Type I and Type II
Some systems for classifying different types of schizophrenia are not recognized by the American Psychiatric Association (APA) and so do not appear in the Diagnostic and Statistical Manual. One that you may come across is the Type I and Type II classification.
This system for describing subtypes of schizophrenia can be found in some psychology textbooks, research papers, or certain websites. It may be used because some people are dissatisfied with the usefulness of the DSM-IV classifications, which critics claim do not provide adequate indication of a patient's chances of recovery or the course her disease is likely to take. The DSM-IV classifications, some people say, are more descriptive than clinically useful. The APA's system also largely ignores overlap of symptoms in some people. The Type I/Type II classification approach emphasizes the relative predominance of positive and negative symptoms in a particular patient.
Type I Schizophrenia
Patients with lots of hallucinations, delusions, and/or disorganized or bizarre behavior — that is, positive symptoms — are included in the Type I category. People in this subset often functioned fairly well before becoming ill. They tend to develop schizophrenia later than Type II patients and generally experience a faster onset of disease.
Disease symptoms tend to wax and wane for patients with Type I disease; troubling episodes are interspersed with remissions. Patients function normally in society during remissions. They have a better chance of recovery even though they are more likely to be diagnosed with one of the classical subtypes of schizophrenia: paranoid, undifferentiated, catatonic, disorganized, or residual. Their cognitive or intellectual abilities are more likely to be only minimally impaired compared to people with Type II schizophrenia.
The biological basis of Type I schizophrenia is assumed to involve significant biochemical abnormalities as well as less detectable — perhaps more subtle or even minimal — structural brain abnormalities. The underlying biochemical flaw may be related to too much dopamine activity in a network of sites in the brain called the limbic system, which is closely associated with emotion. Proponents of this classification system say this is consistent with the greater effectiveness of typical or older antipsychotic medication in Type I patients.
Type II Schizophrenia
Patients with Type II disease show more negative symptoms than do Type I patients. Their faces are unexpressive. They lack initiative and motivation, don't pay attention, are withdrawn, can't find pleasure in life, and don't talk much. When they do speak, it is in a monotone. Rather than being diagnosed with paranoid, disorganized, undifferentiated, catatonic, or residual schizophrenia, they are more likely to meet criteria for a type of schizophrenia dominated by negative symptoms.
Fact
Type II patients are more likely to be men than women and are more likely to have had problems functioning in school, at work, and in their social life before being diagnosed with schizophrenia.

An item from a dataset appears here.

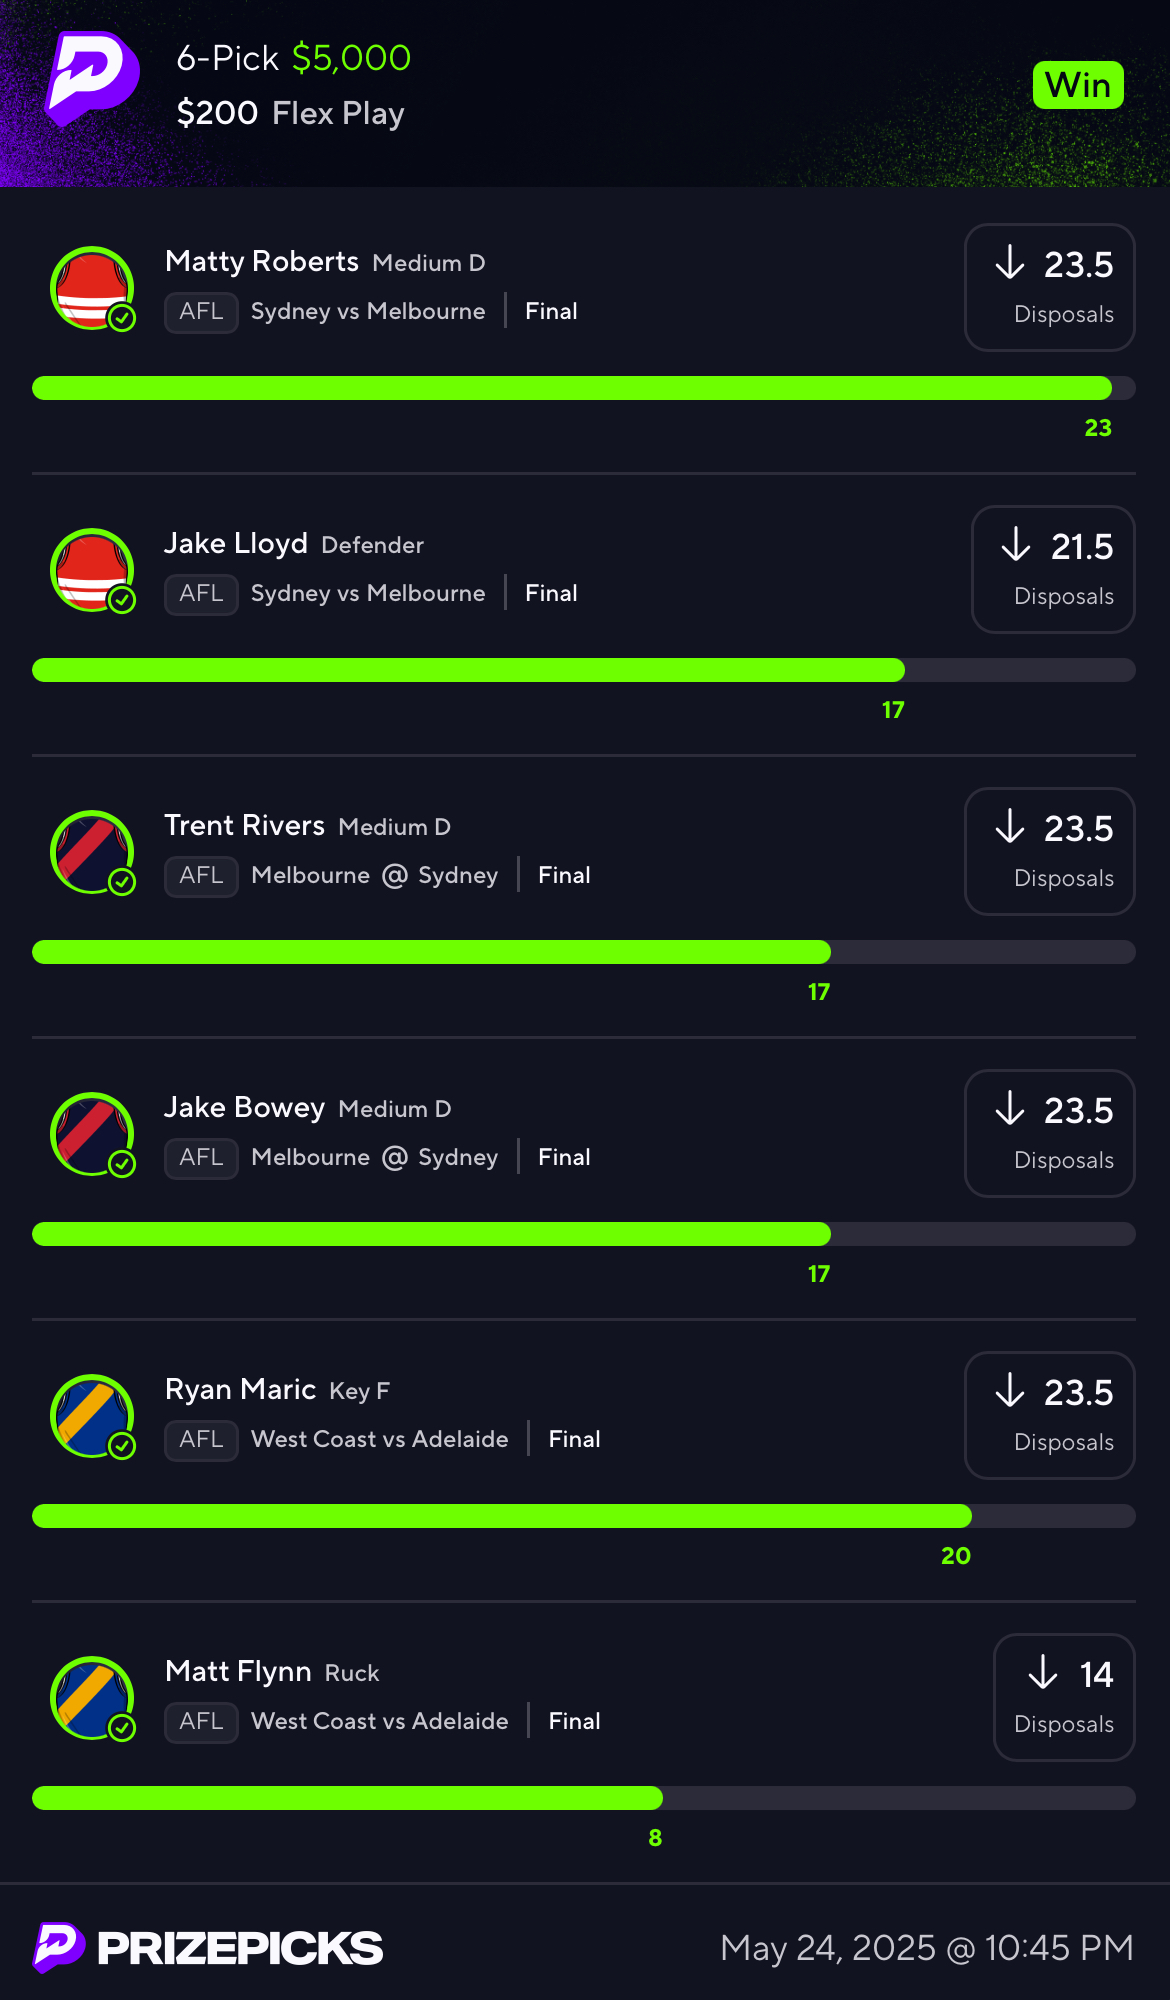The width and height of the screenshot is (1170, 2000).
Task: Click Trent Rivers' Melbourne jersey avatar
Action: (x=92, y=852)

They also tend to develop the illness at an earlier age.
Type II patients generally experience a steadily worsening condition, which eventually causes undeniable impairment and dysfunction so severe it couldn't be explained as eccentricity or disinterest in social interactions. It is harder for people with Type II schizophrenia to regain the level of functioning they had before the illness was diagnosed. Disease symptoms tend to be chronic; they don't come and go as they do with Type I.
The biological basis of Type II schizophrenia has been hypothesized to involve too little dopamine activity in the frontal cortex, a part of the brain that plays an important role in intellectual functioning. This would be consistent with observations that cognitive problems are significantly worse in Type II schizophrenia than in Type I. As a consequence, social functioning in all areas of life is likely to suffer.
Other factors that might someday be included in alternative descriptions of schizophrenia subtypes include the likely course of the illness and the likelihood of schizophrenia being present alongside other psychotic and personality disorders. These factors are not well understood and therefore not well described in current descriptions of the disease.